#### Selected extract

Friday, August 5, 2016

Just Keep Walking

Just Keep Walking
I don’t want to be “the Mom” today — the adult, the decision-maker, the one in charge, the one with calm and reassuring answers to fear-filled questions, the one who must rise this morning to face the aftermath of seven and a half inches of rain falling in less than two hours yesterday, flooding streets and basements, turning freeways, runways and parking lots into holding ponds and creating a sink hole that swallowed a stop light and a full-size SUV!

As three of my kids and I left the mall late yesterday afternoon, an eerie sky loomed in the west. Minutes later, fat mid-summer raindrops splattered the windshield, gaining momentum and quickly obscuring even the tail lights in front of us. “Mom,” asked my youngest daughter clearly worried, “can you see at all?”

“Enough,” I assured her, but the puddles were growing into pools and the farther we drove the worse it got. At one intersection, a river of water, mud and gravel surged across the road nearly bumper high. We made it through, but barely, and at the next intersection two men stood waist-deep in floodwater, waving their arms in warning. We couldn’t go back and we clearly couldn’t go on, so I did the only thing that came to mind and pulled my van into a stranger’s driveway, not out of the water, but still only inches deep.

“Leave everything in the van,” I told my kids, “and let’s go! We’re walking home!” Reaching for my youngest daughter’s hand, we crossed the road, and plunged thigh-deep into the culvert. In one sickening glance, I noticed my oldest daughter immobilized, shoes in hand, eyes wide, afraid to move, afraid to follow us one step into the floodwater. We didn’t have time for fear. We needed to climb the hill and get out of the storm. So I yelled her name, caught her eye, grabbed her hand, and dragged her in behind us. We were going home, and we were going there together. Then the sirens sounded.

########
#### Record excerpts

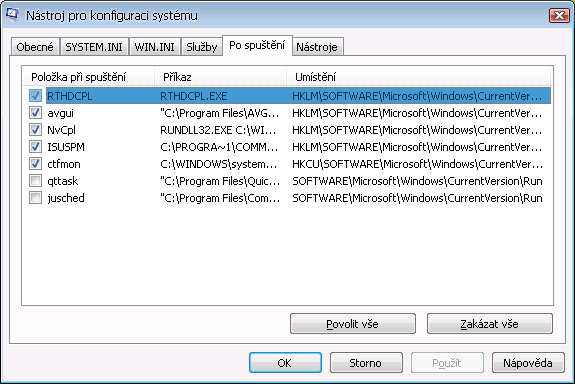This screenshot has width=575, height=384.
Task: Cancel using the Storno button
Action: pyautogui.click(x=366, y=363)
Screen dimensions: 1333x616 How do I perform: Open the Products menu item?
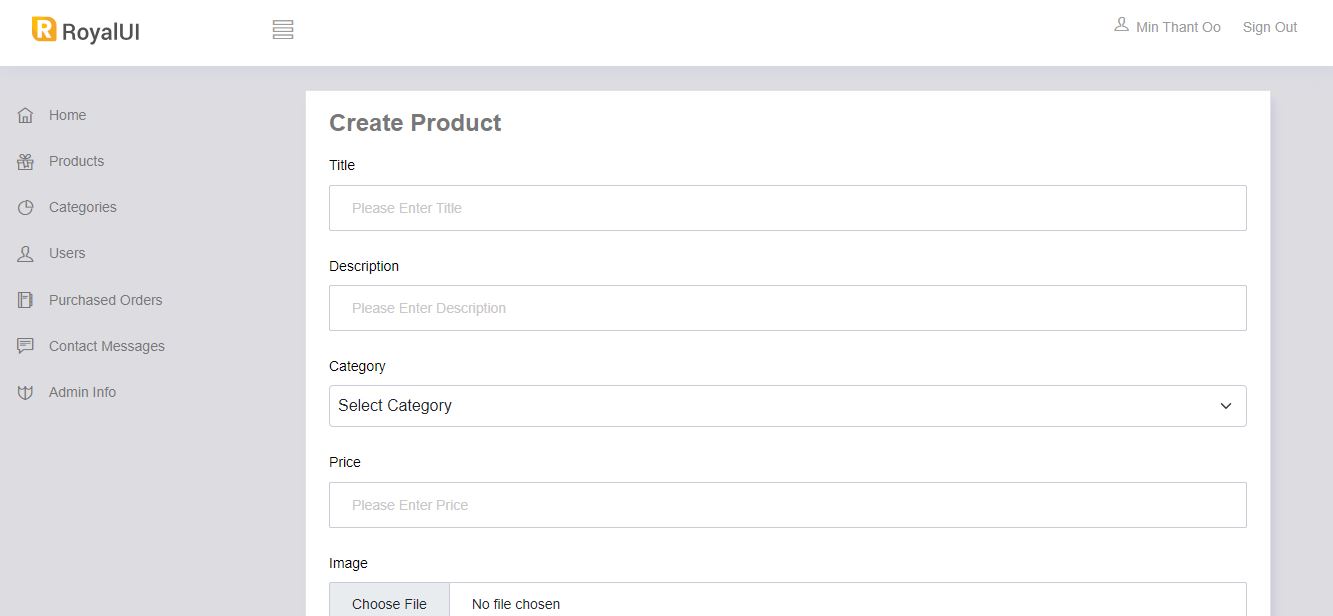(76, 161)
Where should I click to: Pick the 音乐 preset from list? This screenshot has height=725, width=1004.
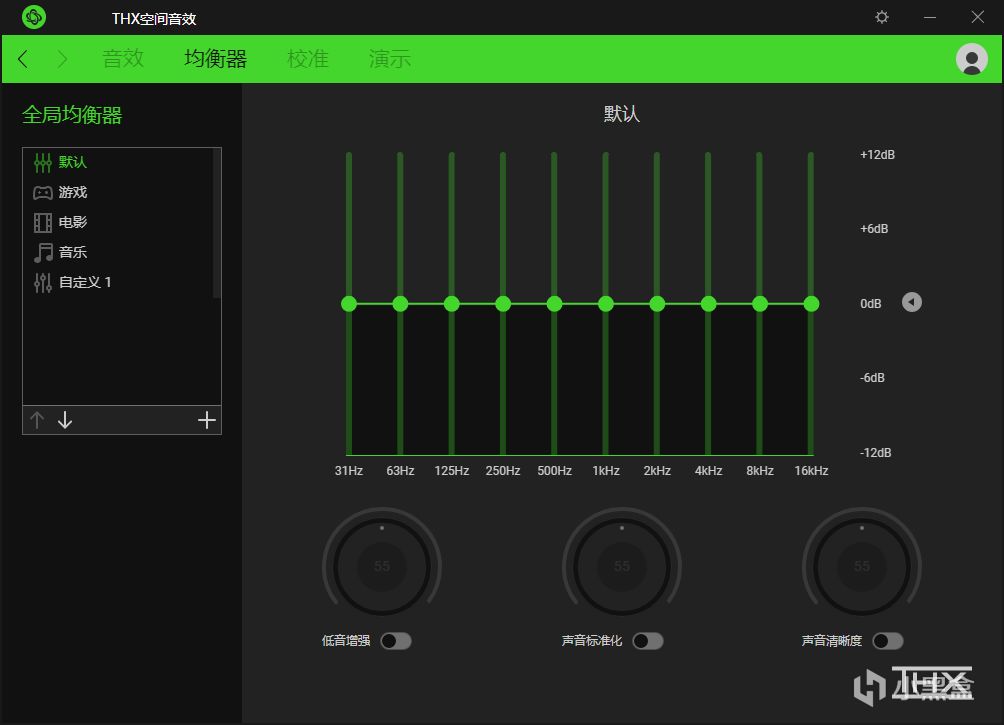73,252
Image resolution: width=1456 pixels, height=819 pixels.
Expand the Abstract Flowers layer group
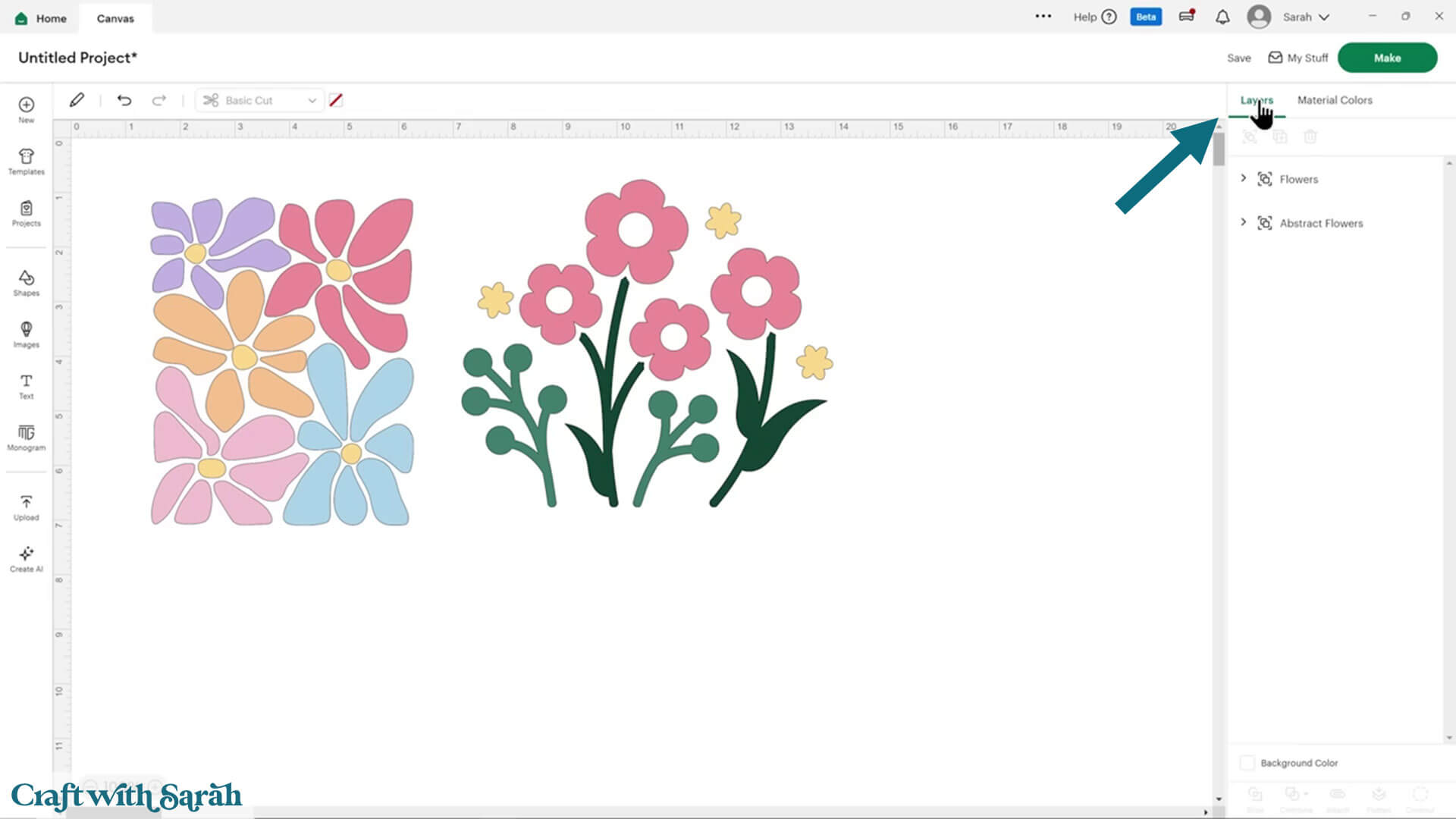1243,222
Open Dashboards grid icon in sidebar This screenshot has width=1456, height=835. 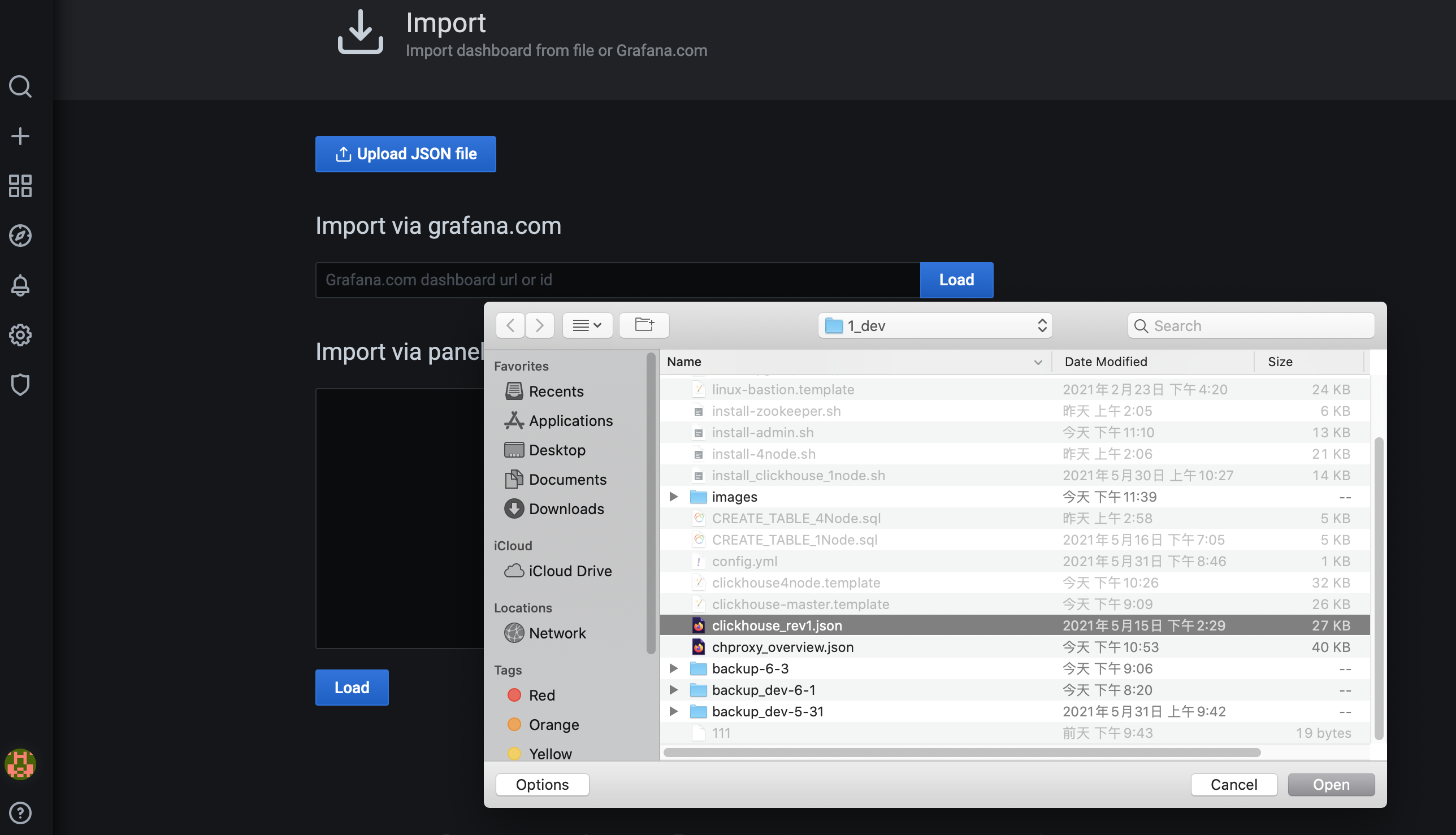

########

* Required work:
1 > According to the blog post, how much rain fell, and in how much time?
2 > Please return the stretch of the blog post from "As three of" through "only inches deep.".
Answer using only the blog post above.

* Results:
1 > Seven and a half inches of rain fell in less than two hours.

2 >
As three of my kids and I left the mall late yesterday afternoon, an eerie sky loomed in the west. Minutes later, fat mid-summer raindrops splattered the windshield, gaining momentum and quickly obscuring even the tail lights in front of us. “Mom,” asked my youngest daughter clearly worried, “can you see at all?”

“Enough,” I assured her, but the puddles were growing into pools and the farther we drove the worse it got. At one intersection, a river of water, mud and gravel surged across the road nearly bumper high. We made it through, but barely, and at the next intersection two men stood waist-deep in floodwater, waving their arms in warning. We couldn’t go back and we clearly couldn’t go on, so I did the only thing that came to mind and pulled my van into a stranger’s driveway, not out of the water, but still only inches deep.